Les yeux clos, il me faut quelques secondes pour me remémorer pourquoi je ne suis pas dans mon lit, qui se trouve dans mon dos et enserre mon corps comme s’il avait peur que je disparaisse. J’ai besoin d’un peu plus de temps encore pour comprendre pourquoi mes lèvres s’étirent dans un sourire que je ne peux réfréner, ou encore le frisson qui parcourt tout mon corps quand les lèvres de Philippe caressent mon épaule. Sa main posée sous mon sein s’étend davantage, son pouce frôle mon téton et un grognement sexy lui échappe.

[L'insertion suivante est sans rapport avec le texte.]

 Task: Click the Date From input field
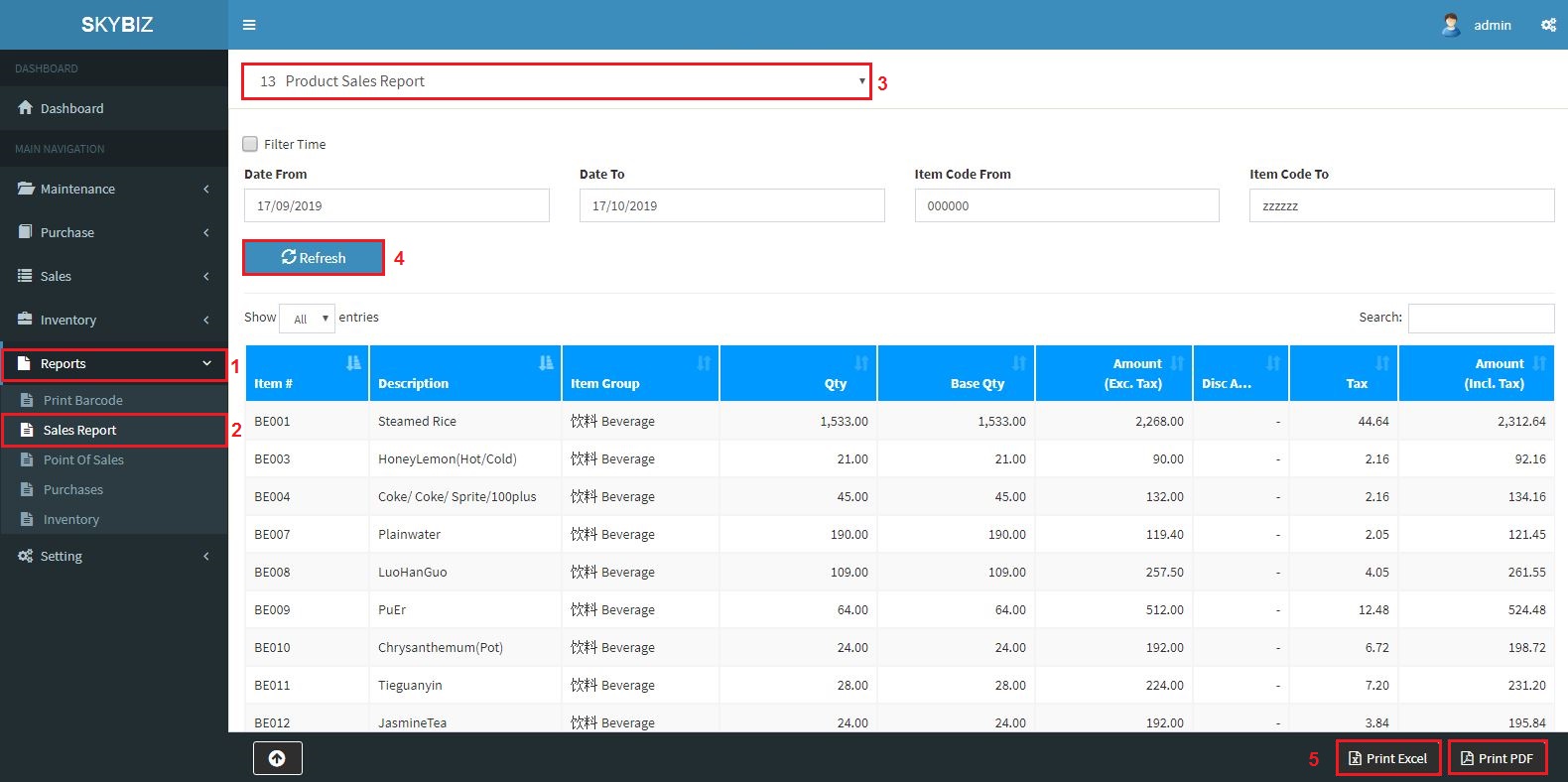click(396, 205)

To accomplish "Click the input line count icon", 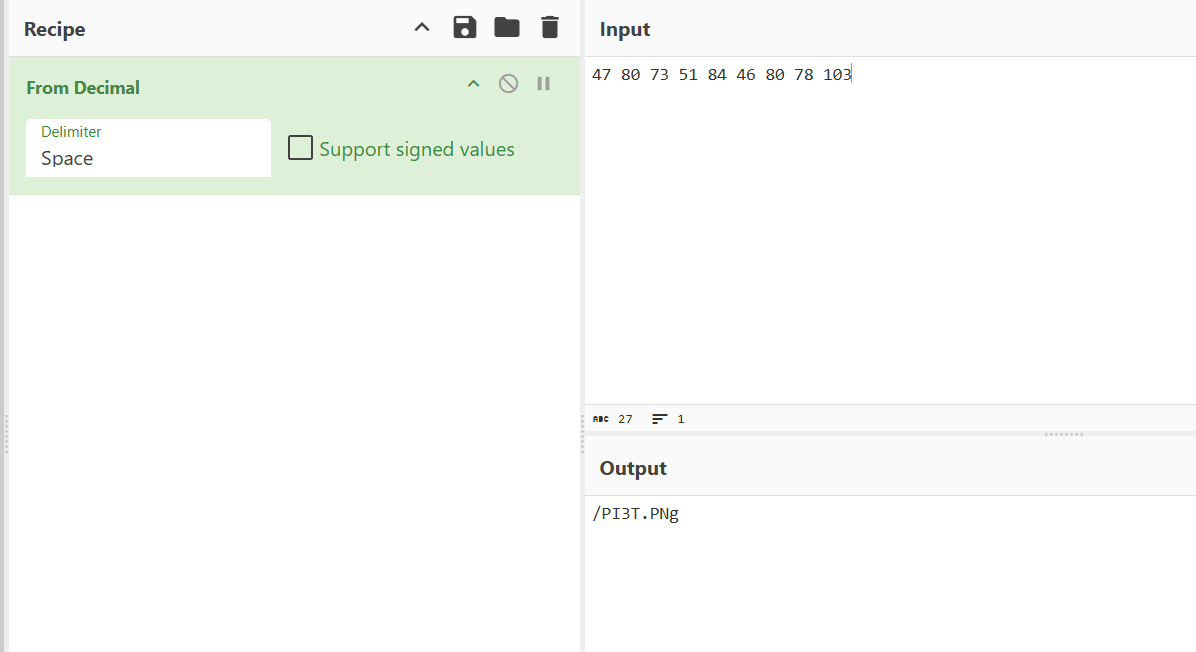I will 660,419.
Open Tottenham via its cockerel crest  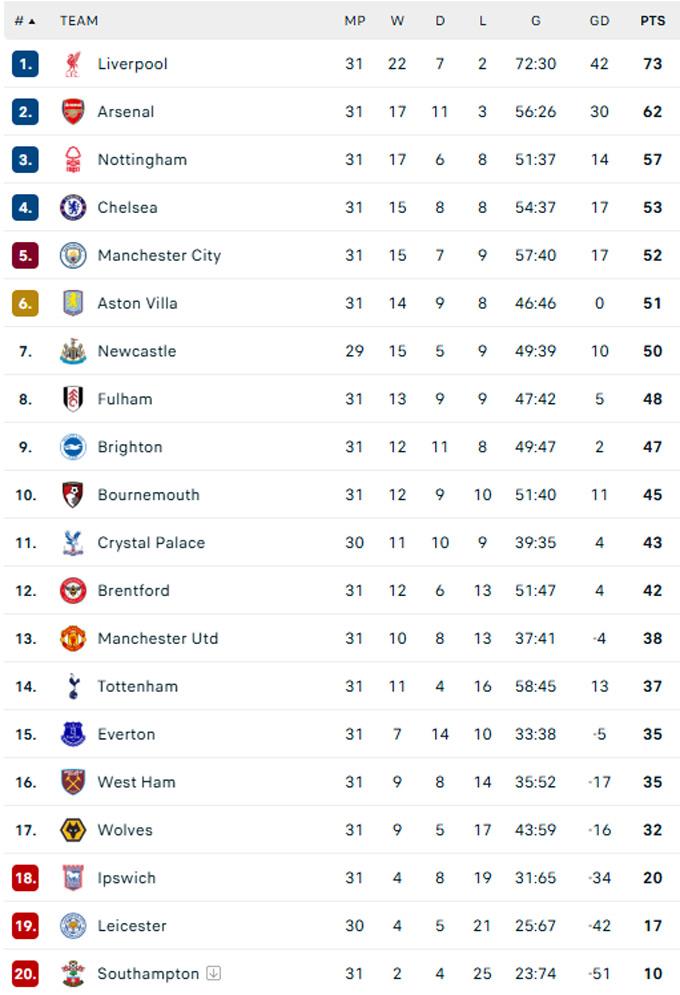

Mon sourire s’élargit encore davantage, si c’est possible, et je crois que j’envisage vraiment, pour la première fois, l’obligation du mariage comme quelque chose de positif. J’ai même hâte et ça, c’est quelque chose !

Philippe est encore nu de notre petite séance de la veille et rien que d’y penser, je sens mon visage s’enflammer et mon bas-ventre se tordre d’envie. Le soleil perce à travers les gros rideaux mal fermés, mon envie de l’observer prend le dessus sur le confort total dans lequel je suis, et je me retourne doucement pour découvrir son sourire et ses cheveux en pagaille. Malgré ses yeux encore clos, Philippe semble éveillé et il n’est pas le seul, impossible de manquer son érection lorsqu’il m’attire tout contre lui. Je n’ose imaginer la tête que j’ai et je suis persuadée que l’effet décoiffé qui le rend d’autant plus attirant ne doit pas être aussi agréable à regarder de mon côté.

— Tu ne regrettes pas ? chuchoté-je en embrassant sa mâchoire barbue à plusieurs reprises.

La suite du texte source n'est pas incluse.